DOCUMENTO DI PARTENZA
Trama:
Un cane-lupo corre tra i ghiacci dell’Antartide per sfuggire agli inseguitori e trova rifugio presso una base americana. Dopo che i due inseguitori sono morti tragicamente, si scopre che erano norvegesi e si decide di andare nella loro stazione per scoprire il motivo della caccia al cane. Arrivati alla base norvegese, gli americani si trovano di fronte a uno scenario allucinante: la stazione è in rovina e uno degli occupanti si è suicidato. Intanto nella loro base l’animale è messo in una gabbia insieme a altri cani che cominciano a abbaiargli contro. Uno degli uomini vede il cane trasformarsi in una cosa mostruosa. Gli altri accorrono e bruciano la cosa. Poi si scopre una videocassetta che spiega cos’è successo nella stazione norvegese. I norvegesi avevano scoperto un’astronave aliena e scongelato i resti dell’occupante. Da questo momento tra gli americani si insinua il sospetto che la cosa sia entrata nell’organismo di qualcuno. Il primo sospettato è quello che s’è occupato del cane. Uno di loro si trasforma in una cosa mostruosa e è subito incenerito dai compagni, ma il terrore è talmente pregnante che un altro impazzisce e è rinchiuso in una baracca fuori dalla base. I sospetti cadono ora sull’uno, ora sull’altro in un’atmosfera di snervante incertezza. Si decide di fare una prova per scovare la cosa: ognuno dà un po’ del proprio sangue che messo a contatto con qualcosa di caldo verificherà se le cellule sono umane o alterate. Durante la prova uno degli uomini sviene e dal suo ventre esce la cosa che a uno a uno inghiotte anche gli altri. Solo due riescono a sfuggire alla cosa e decidono di fare saltare la base con la dinamite per neutralizzare definitivamente l’entità aliena. Il film termina con i superstiti che attendono la morte per assideramento tra le rovine della base.
Recensione:
Il film è il rifacimento di “La cosa venuta da un altro mondo” (1951) di Howard Hawks, anche se presenta la tipica impronta carpenteriana. La cosa è la risposta negativa e pessimista a E.T. (1982) di Steven Spielberg che esce nello stesso periodo, condannando il lavoro di Carpenter a un triste destino. Con “La cosa” Carpenter si stacca dall’immagine fiabesca e rassicurante dell’alieno di Spielberg, proponendo un’entità che s’insinua nell’organismo umano, alterandolo mostruosamente.

DETTAGLI DEL PROBLEMA
Nel testo sul film, che cosa avevano scoperto i norvegesi prima di scongelare i resti dell'occupante? Per rispondere basati soltanto sul testo.

DATI FORNITI

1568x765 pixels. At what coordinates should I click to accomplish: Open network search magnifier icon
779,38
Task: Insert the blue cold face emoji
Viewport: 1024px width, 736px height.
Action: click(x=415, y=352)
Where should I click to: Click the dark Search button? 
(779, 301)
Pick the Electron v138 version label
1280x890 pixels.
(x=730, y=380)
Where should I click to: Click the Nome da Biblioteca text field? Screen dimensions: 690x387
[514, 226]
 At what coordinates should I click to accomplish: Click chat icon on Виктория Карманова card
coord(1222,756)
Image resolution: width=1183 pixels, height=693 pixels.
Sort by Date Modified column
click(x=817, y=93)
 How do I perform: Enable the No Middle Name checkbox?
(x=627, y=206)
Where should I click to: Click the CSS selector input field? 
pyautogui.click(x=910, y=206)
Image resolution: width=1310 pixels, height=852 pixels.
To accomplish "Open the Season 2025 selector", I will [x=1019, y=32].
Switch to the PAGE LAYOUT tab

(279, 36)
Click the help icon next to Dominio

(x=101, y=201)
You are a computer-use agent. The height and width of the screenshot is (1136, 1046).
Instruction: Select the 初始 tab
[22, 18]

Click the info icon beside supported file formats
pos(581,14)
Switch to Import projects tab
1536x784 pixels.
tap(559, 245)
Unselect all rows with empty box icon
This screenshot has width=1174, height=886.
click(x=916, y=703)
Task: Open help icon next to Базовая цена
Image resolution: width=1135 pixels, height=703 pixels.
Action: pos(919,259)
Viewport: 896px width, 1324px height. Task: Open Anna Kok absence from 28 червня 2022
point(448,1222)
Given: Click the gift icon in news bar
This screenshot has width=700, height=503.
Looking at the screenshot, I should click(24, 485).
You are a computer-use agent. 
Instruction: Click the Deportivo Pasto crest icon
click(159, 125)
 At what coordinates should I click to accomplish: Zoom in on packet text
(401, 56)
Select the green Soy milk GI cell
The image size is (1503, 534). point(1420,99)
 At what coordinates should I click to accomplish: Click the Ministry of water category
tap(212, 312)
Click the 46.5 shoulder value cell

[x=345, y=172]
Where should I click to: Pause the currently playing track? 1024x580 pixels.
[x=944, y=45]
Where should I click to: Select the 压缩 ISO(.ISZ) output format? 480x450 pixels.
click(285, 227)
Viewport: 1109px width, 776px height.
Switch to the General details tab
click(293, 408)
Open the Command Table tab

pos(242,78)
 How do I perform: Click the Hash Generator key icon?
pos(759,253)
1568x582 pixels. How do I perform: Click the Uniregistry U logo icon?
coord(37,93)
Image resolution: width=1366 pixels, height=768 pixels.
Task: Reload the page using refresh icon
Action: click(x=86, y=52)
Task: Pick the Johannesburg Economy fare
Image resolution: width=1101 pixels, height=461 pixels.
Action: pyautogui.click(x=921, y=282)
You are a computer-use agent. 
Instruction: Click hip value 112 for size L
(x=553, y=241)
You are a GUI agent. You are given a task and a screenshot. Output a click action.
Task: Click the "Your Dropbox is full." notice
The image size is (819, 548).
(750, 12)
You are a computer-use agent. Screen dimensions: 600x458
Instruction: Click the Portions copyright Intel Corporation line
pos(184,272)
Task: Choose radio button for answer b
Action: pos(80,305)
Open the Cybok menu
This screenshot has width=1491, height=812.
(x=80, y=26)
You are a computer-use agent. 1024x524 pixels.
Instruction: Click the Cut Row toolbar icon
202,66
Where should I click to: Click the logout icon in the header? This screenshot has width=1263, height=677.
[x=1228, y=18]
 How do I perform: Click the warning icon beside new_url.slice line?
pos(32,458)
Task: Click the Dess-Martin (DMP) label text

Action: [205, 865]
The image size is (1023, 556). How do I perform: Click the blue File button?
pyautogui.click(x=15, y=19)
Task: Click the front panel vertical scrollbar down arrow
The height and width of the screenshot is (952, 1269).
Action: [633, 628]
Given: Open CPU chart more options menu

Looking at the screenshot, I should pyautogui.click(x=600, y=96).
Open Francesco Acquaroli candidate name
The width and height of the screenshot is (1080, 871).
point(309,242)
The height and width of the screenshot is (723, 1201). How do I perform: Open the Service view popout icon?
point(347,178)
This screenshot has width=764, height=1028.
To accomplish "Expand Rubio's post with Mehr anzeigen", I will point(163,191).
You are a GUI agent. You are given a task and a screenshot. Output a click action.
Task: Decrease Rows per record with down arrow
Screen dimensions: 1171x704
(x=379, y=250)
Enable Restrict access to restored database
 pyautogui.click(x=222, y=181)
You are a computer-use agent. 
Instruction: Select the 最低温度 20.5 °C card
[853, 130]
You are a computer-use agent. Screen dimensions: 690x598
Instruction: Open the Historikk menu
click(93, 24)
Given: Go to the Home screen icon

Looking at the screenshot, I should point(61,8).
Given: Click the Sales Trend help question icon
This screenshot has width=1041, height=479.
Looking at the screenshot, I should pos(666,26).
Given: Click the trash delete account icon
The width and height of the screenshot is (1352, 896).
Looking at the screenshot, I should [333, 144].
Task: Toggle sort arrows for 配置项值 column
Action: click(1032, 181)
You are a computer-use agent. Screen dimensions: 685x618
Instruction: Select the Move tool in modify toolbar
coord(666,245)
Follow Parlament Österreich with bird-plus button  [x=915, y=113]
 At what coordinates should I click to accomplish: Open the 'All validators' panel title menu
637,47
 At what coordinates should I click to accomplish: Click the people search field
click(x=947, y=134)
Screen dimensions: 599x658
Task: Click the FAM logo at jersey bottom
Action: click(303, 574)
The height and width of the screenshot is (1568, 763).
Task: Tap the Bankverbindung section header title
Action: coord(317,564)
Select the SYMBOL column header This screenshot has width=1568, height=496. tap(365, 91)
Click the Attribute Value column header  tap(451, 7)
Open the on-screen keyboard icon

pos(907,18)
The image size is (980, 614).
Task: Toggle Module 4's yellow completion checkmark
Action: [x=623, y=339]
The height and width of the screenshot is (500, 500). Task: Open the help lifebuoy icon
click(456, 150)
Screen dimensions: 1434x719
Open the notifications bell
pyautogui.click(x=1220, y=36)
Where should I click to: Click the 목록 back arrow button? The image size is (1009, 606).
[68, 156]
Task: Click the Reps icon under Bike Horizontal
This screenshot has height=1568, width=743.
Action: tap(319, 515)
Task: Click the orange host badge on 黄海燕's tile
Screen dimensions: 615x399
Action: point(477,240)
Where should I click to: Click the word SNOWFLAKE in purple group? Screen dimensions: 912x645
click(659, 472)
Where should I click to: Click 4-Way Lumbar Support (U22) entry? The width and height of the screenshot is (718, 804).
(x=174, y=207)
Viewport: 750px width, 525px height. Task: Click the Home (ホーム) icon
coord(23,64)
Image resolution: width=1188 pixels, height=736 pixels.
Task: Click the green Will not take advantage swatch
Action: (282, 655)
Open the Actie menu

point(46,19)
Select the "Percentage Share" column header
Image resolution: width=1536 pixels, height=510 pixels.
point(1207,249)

RISULTATO DELL'ESERCIZIO
Un'astronave aliena.